The Senators were involved in one of the longest debates to ensure that voting reforms are introduced into the nation’s legal system. The Federal Government confirmed during the debate that the parliamentary sitting will not end until the bill was passed. The government was all set to pass the bill with the backing of the Greens as well as Independent Senator Nick Xenophon, according to the ABC.
According to News.com.au, Finance Minister Mathias Cormann told the Parliament that it was the seventh longest debate on a matter since 1990. “The Senate has made a judgment in relation to the form of the Bill that should go forward,” he said. “The government supports the final form of this Bill. We will be supporting the Bill as amended by the Senate, as a government in the House of Representatives, and this will mean that for any future election after 1 July 2016, this will be the voting arrangements that will apply for the Australian Senate,” Cormann added.

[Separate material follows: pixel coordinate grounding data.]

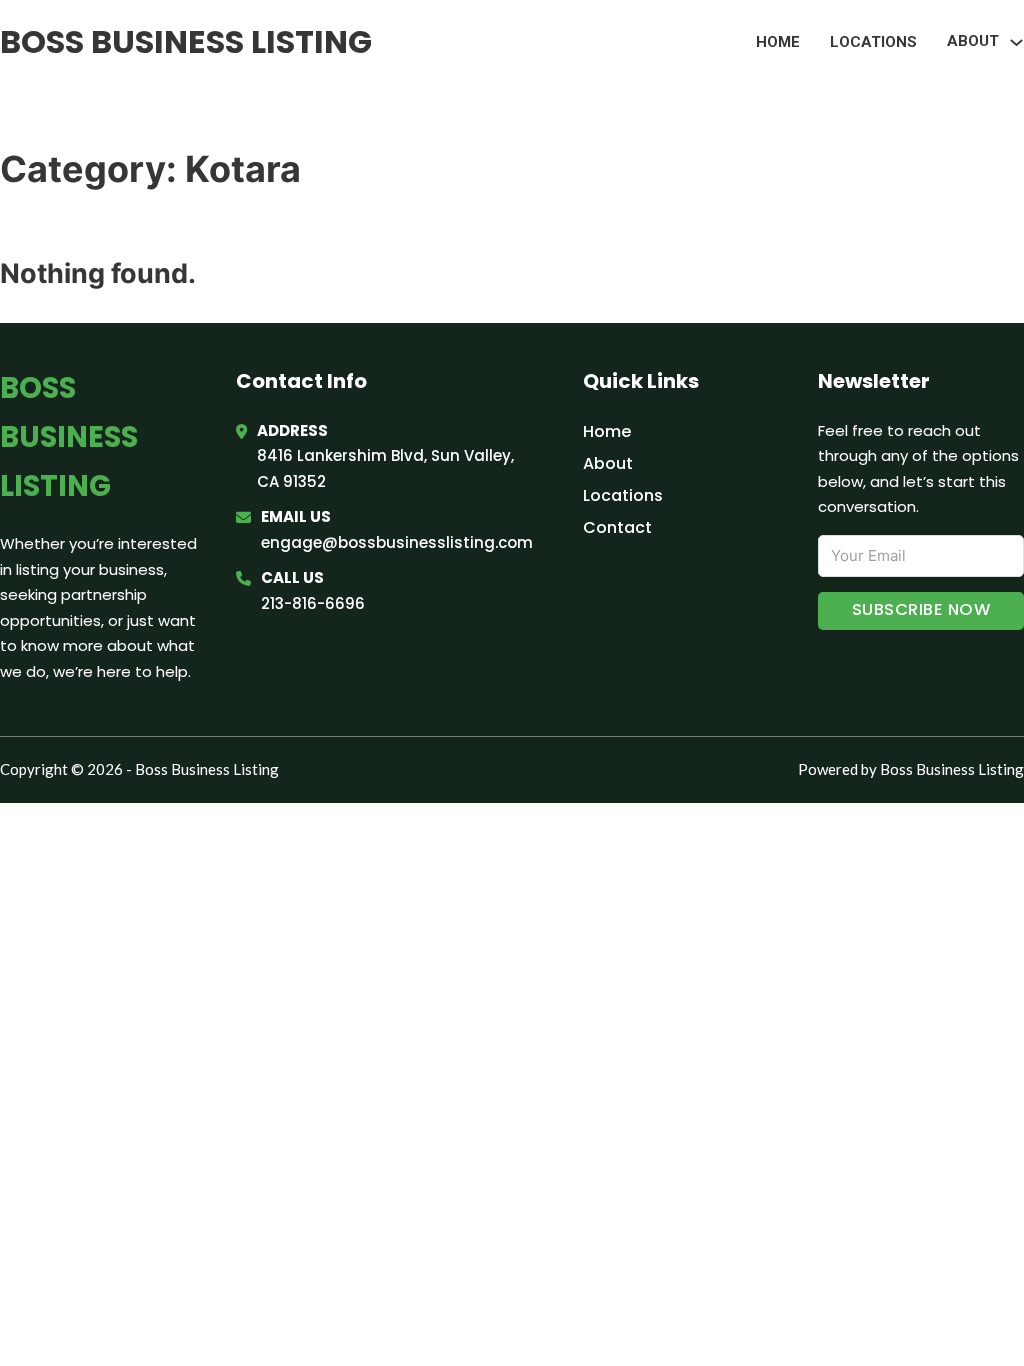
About (608, 463)
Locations (873, 42)
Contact (617, 527)
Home (778, 42)
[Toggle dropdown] (1016, 42)
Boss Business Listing (186, 41)
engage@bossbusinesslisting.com (397, 542)
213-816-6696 (313, 603)
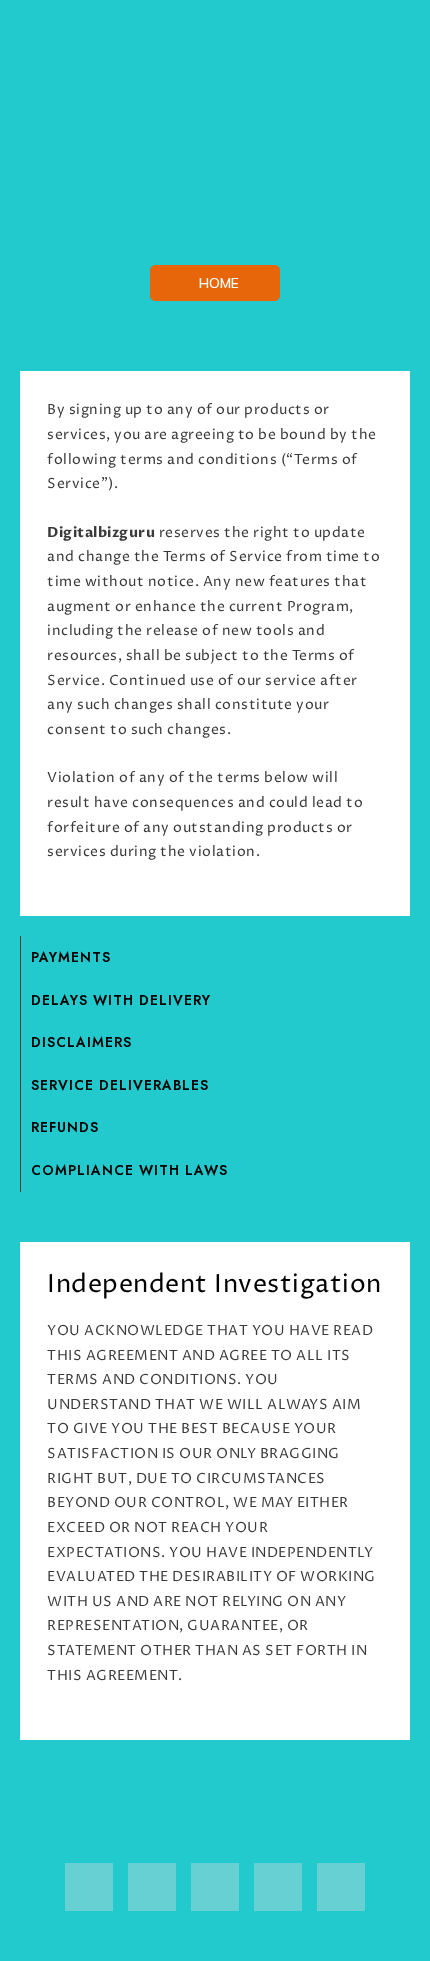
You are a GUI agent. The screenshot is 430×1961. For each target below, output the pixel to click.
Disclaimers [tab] (81, 1042)
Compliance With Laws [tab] (129, 1170)
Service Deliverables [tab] (120, 1085)
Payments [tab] (71, 957)
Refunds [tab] (65, 1127)
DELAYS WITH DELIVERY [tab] (121, 1000)
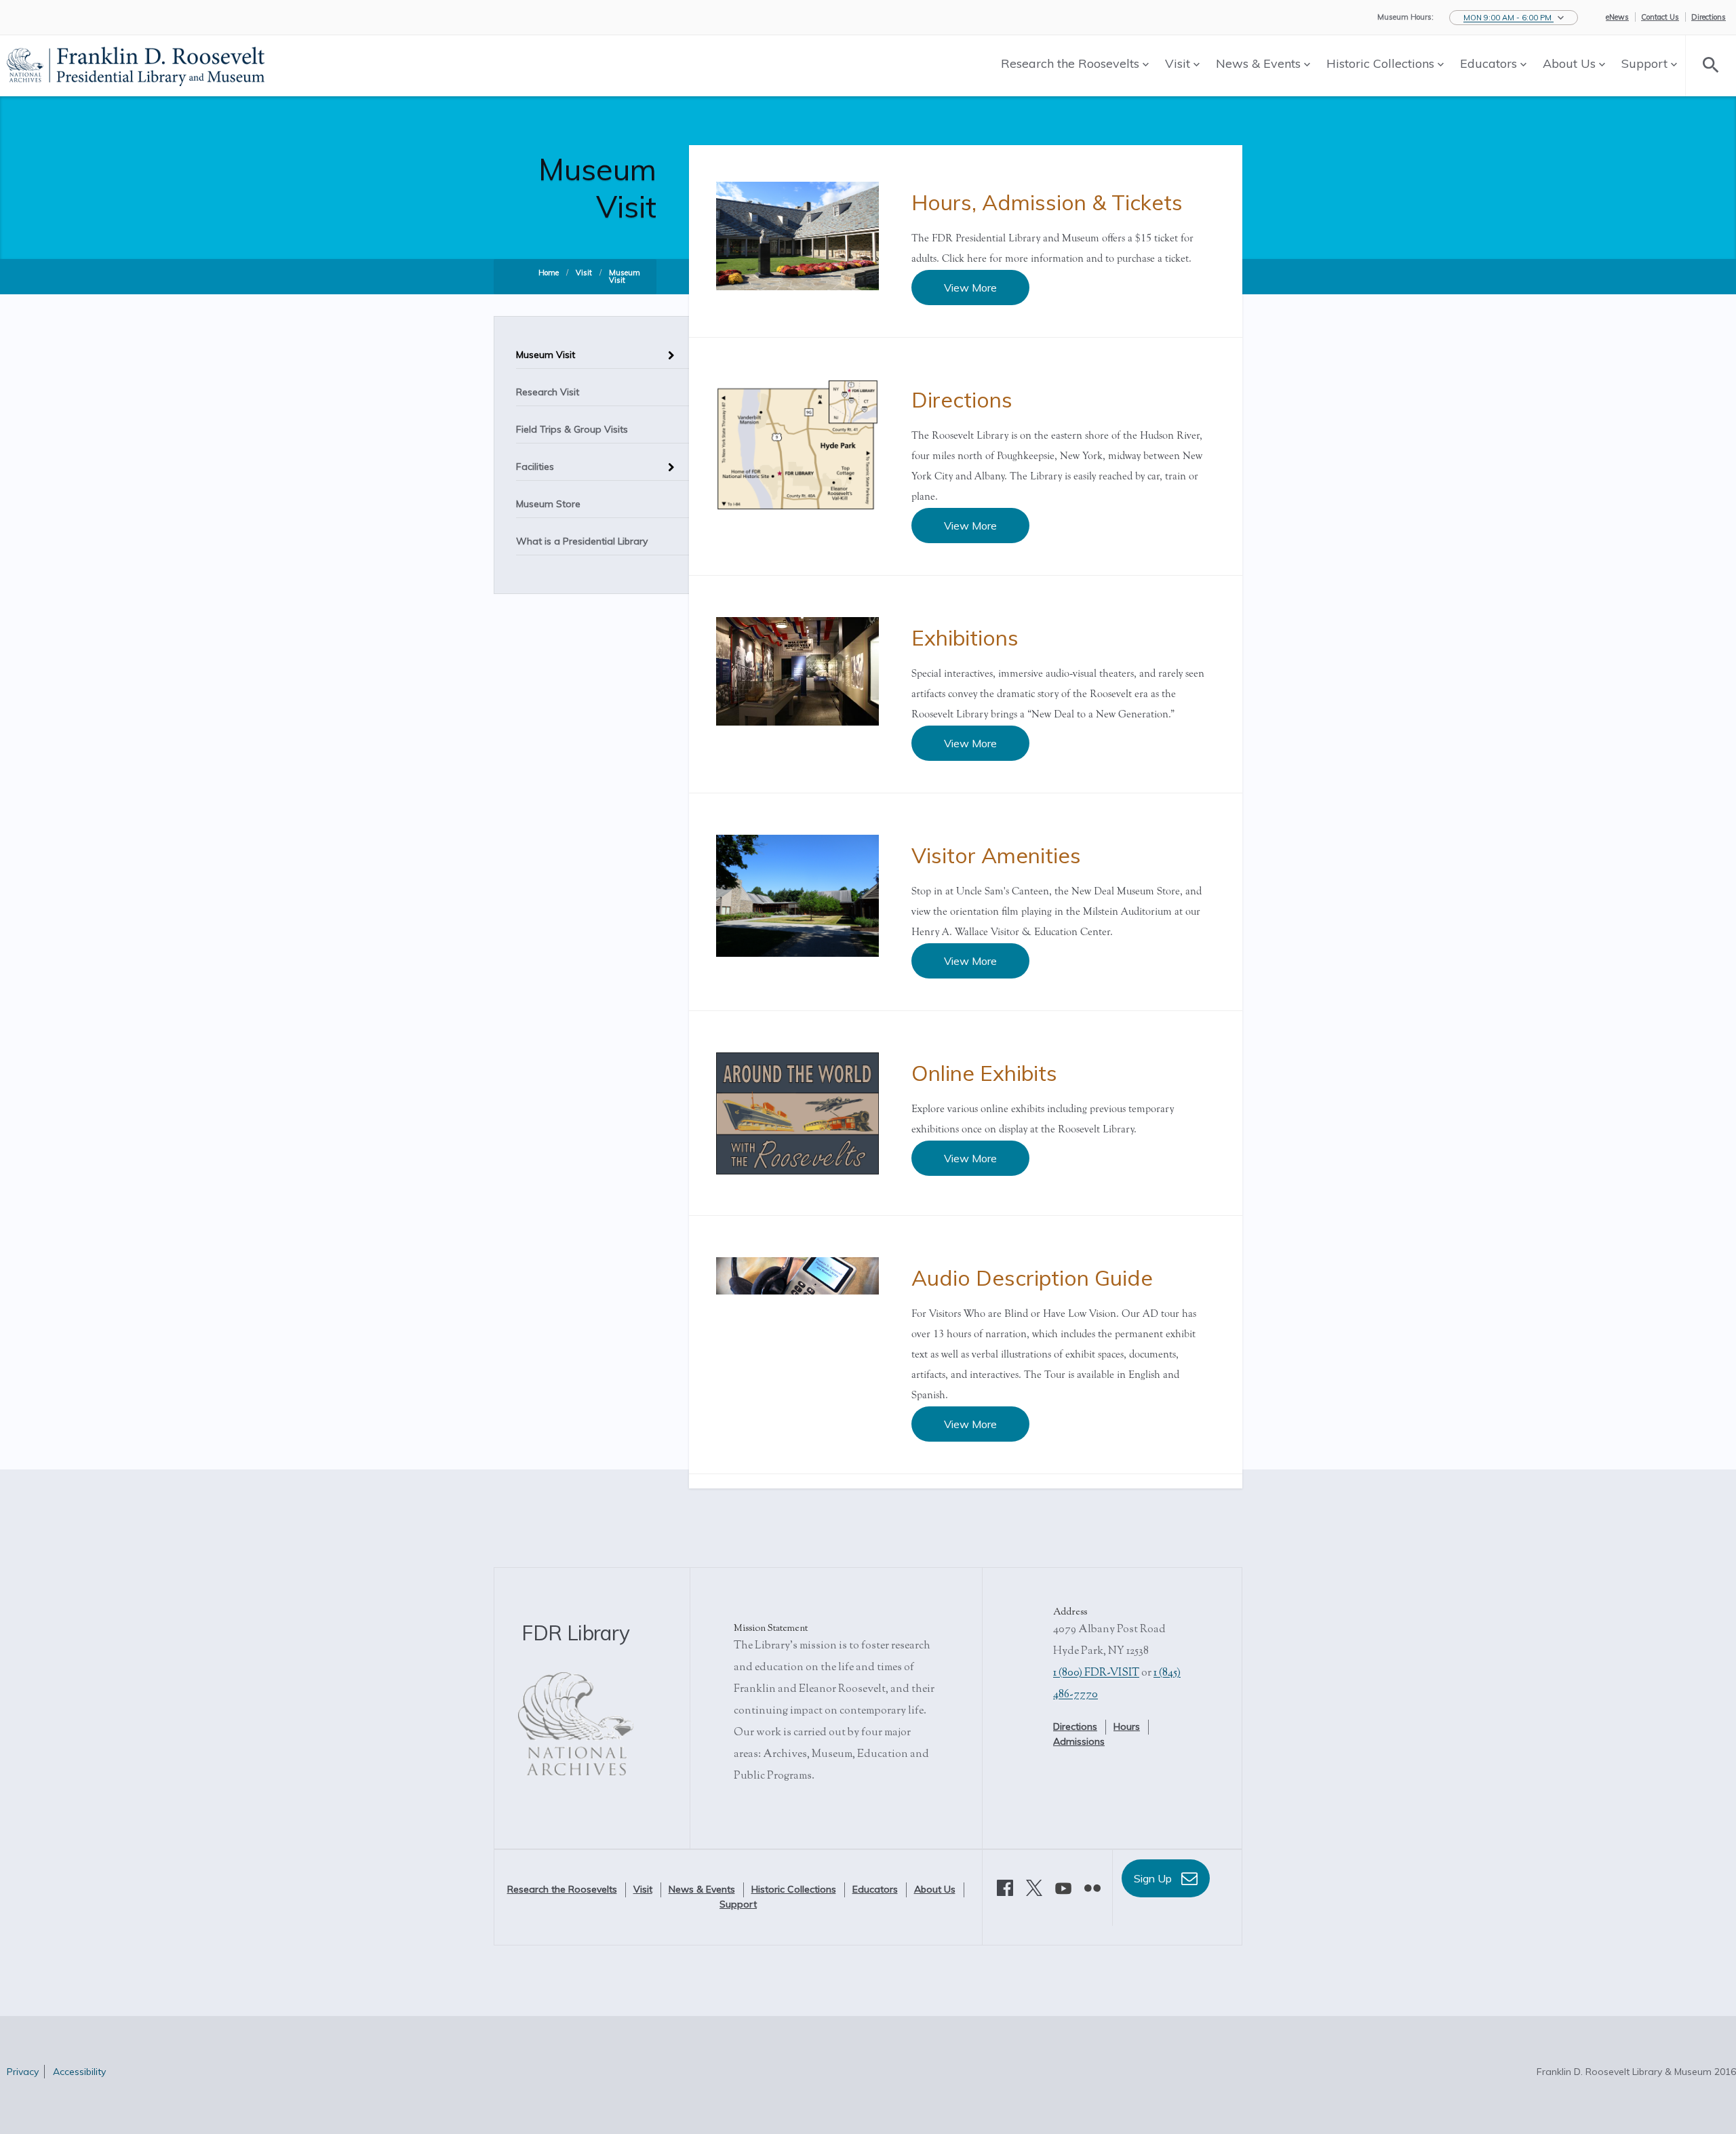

Despite strong opposition from both Labor as well as most of the crossbenchers, the Senate passed the bill keeping in mind the enhanced power the voters will get to choose their preferences, as specified by the government and the Greens. On the other hand, the opposition claimed that passing the bill will only be a strong measure for the Coalition to gain the balance of power in the Upper House of the Parliament.
During the debate, Labor senator Deborah O’Neill said that the opposition would never give up standing against the voting reforms. “That is exactly what this Government would like us to do, just for us to go home, just to let this filthy deal go through without the scrutiny it deserves,” she said. “But we will not allow that to happen.”